Error when loading state_dict

jakubLangr commented 4 years ago

Hello @Luodian ,

Hope you enjoyed the winter holidays! Thank you so much for this code release, it was like second Christmas for me!

Anyway, I tried running the model and I got reasonably far; however, I get the following issue when I try to replicate the model.

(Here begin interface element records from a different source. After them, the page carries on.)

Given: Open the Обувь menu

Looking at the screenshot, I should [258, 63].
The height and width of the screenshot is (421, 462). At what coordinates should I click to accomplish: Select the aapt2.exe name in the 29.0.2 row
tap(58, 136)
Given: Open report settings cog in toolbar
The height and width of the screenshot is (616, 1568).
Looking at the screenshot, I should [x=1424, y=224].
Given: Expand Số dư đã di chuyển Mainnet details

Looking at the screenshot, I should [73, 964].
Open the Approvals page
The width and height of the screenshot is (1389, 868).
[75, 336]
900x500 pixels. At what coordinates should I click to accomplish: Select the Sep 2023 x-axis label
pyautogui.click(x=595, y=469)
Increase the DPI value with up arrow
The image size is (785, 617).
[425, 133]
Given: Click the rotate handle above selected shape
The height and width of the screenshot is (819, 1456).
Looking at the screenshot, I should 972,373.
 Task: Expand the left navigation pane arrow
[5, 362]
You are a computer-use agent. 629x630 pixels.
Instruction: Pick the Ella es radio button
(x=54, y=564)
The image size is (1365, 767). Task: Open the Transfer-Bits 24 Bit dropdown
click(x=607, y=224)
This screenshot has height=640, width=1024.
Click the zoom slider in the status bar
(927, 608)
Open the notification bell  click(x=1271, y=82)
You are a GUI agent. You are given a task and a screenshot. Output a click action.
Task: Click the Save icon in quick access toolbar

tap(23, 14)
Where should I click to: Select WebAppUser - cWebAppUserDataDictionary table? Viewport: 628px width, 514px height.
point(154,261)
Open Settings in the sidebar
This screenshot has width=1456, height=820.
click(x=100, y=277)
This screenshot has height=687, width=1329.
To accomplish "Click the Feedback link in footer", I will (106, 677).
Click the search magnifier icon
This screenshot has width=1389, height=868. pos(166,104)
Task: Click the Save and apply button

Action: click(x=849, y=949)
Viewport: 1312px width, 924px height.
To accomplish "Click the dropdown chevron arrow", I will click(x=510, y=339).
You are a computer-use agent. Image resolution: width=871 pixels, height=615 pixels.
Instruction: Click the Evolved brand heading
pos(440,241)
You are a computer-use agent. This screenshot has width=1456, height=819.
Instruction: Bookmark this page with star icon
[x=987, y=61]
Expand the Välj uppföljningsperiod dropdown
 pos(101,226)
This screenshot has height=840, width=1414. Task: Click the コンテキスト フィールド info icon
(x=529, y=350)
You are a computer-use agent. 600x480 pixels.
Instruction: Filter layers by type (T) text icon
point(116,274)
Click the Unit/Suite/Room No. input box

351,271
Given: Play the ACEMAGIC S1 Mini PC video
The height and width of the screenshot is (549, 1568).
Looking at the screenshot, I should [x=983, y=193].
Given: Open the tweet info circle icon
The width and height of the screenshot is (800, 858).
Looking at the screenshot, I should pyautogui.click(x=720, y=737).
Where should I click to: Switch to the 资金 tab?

-------------- End ----------------
CustomDatasetDataLoader
dataset [GTA5_Cityscapes] was created
initialize network with normal
initialize network with normal
initialize network with normal
Traceback (most recent call last):
  File "train.py", line 20, in <module>
    model = create_model(opt)
  File "/efs/spot/MADAN/cyclegan/models/__init__.py", line 20, in create_model
    model.initialize(opt)
  File "/efs/spot/MADAN/cyclegan/models/multi_cycle_gan_semantic_model.py", line 92, in initialize
    self.netPixelCLS_SYN = get_model(opt.weights_model_type, num_cls=opt.num_cls, pretrained=True, weights_init=opt.weights_init)
  File "/efs/spot/MADAN/cycada/models/models.py", line 12, in get_model
    net = models[name](num_cls=num_cls, **args)
  File "/efs/spot/MADAN/cycada/models/drn.py", line 256, in drn26
    out_map=out_map, finetune=finetune, **kwargs)
  File "/efs/spot/MADAN/cycada/models/drn.py", line 174, in __init__
    self.load_state_dict(state_dict)
  File "/home/ubuntu/anaconda3/envs/pytorch_p36/lib/python3.6/site-packages/torch/nn/modules/module.py", line 845, in load_state_dict
    self.__class__.__name__, "\n\t".join(error_msgs)))
RuntimeError: Error(s) in loading state_dict for DRN:
    size mismatch for fc.weight: copying a param with shape torch.Size([1000, 512, 1, 1]) from checkpoint, the shape in current model is torch.Size([19, 512, 1, 1]).
    size mismatch for fc.bias: copying a param with shape torch.Size([1000]) from checkpoint, the shape in current model is torch.Size([19]).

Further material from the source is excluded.